There is no doubt that the work in question should be valued, but if it is to be valued it should also be shared. The entire premise of the inquisitors letter is that it should be a womans job, and no matter what the fine sentiments and 'permissions' which are overlaid on this the underlying premise remains the same. It is that fact which I find so offensive. I am only consoled by the spectacle of the RC Church and its cardinals and inquisitor squirming on the hook as they struggle frantically to reconcile their assertion of the literal truth of the bible with a modern world 2000 years removed from the lives experiences and assumptions of the people who wrote the new testament.
Many religious texts have valuable truths in them, the NT is no less so, BUT (and its a big but) those truths must be viewed through the lense of history not the other way round as the Church appears to insist on doing. The texts obscure the truth of history: History however illuminates the truth of the texts.
Oh and re the Pope being allways wrong,
This seems to me a natural consequence of the assertion of Papal infallibility, any individual who claims to allways right must by definition allways be wrong since the first proposition is an expression of at the very least omniscience if not omnipotence and since this brings infinity into the equation, and the human mind is limited and not infinite, it is therefore impossible for the claim of infallibility to be true, therefore the arrogance of the claim leads to the necessity that all pronouncements by said individual being in question, and can only ever be accepted as truthful when they happen to coincide with the pronouncements of a more reliable and less arrogant source.

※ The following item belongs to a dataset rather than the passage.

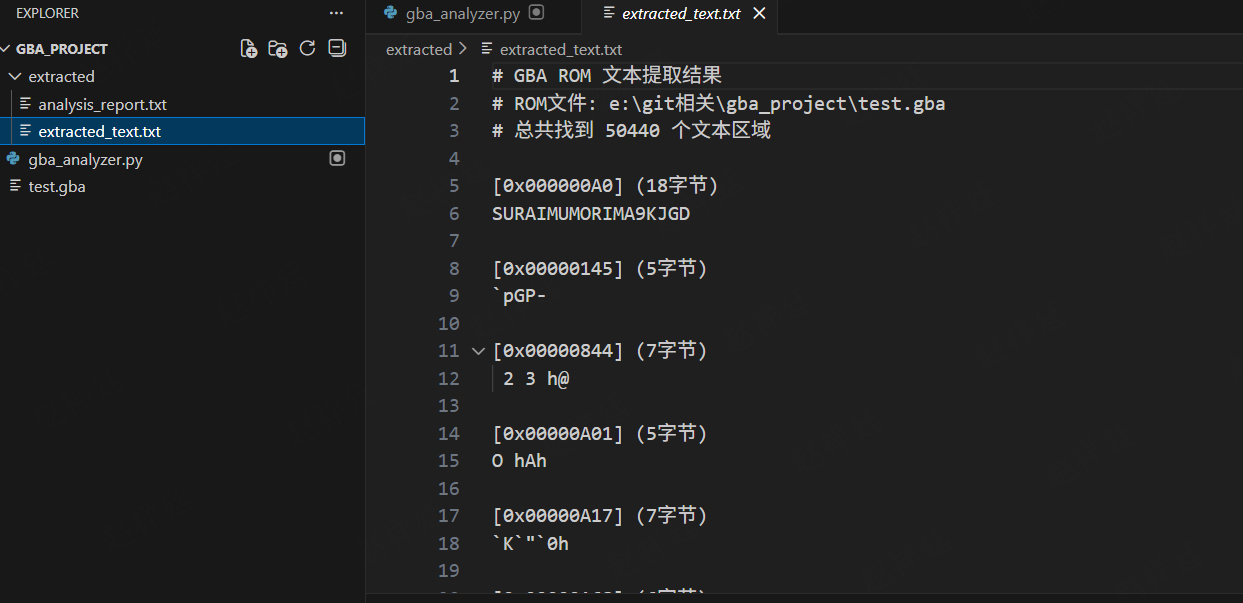Viewport: 1243px width, 603px height.
Task: Select gba_analyzer.py in the file tree
Action: [86, 159]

Being right by virtue of coincidence would not seem to be a viable position for any 'authority' to work from.
Athena Toxxin The logical formulations you have been wrestling with have an interesting assumption behind them, i.e. that a universaly cnsistant logical framework can be devised and understood. I would like to throw some additional connundrums into the mix.
Might there be a way to acknowledge through logic that the context of the development of argument and proposition takes place in a fundamentaly chaotic environment which is massively sensitive to initial conditions. As such the logical premises constructed can only tenuously apply to the context in which they are drawn up and whilst the pattern they represent might well emerge in another time and/or place there is only limited possibilitys of predicting this emergence.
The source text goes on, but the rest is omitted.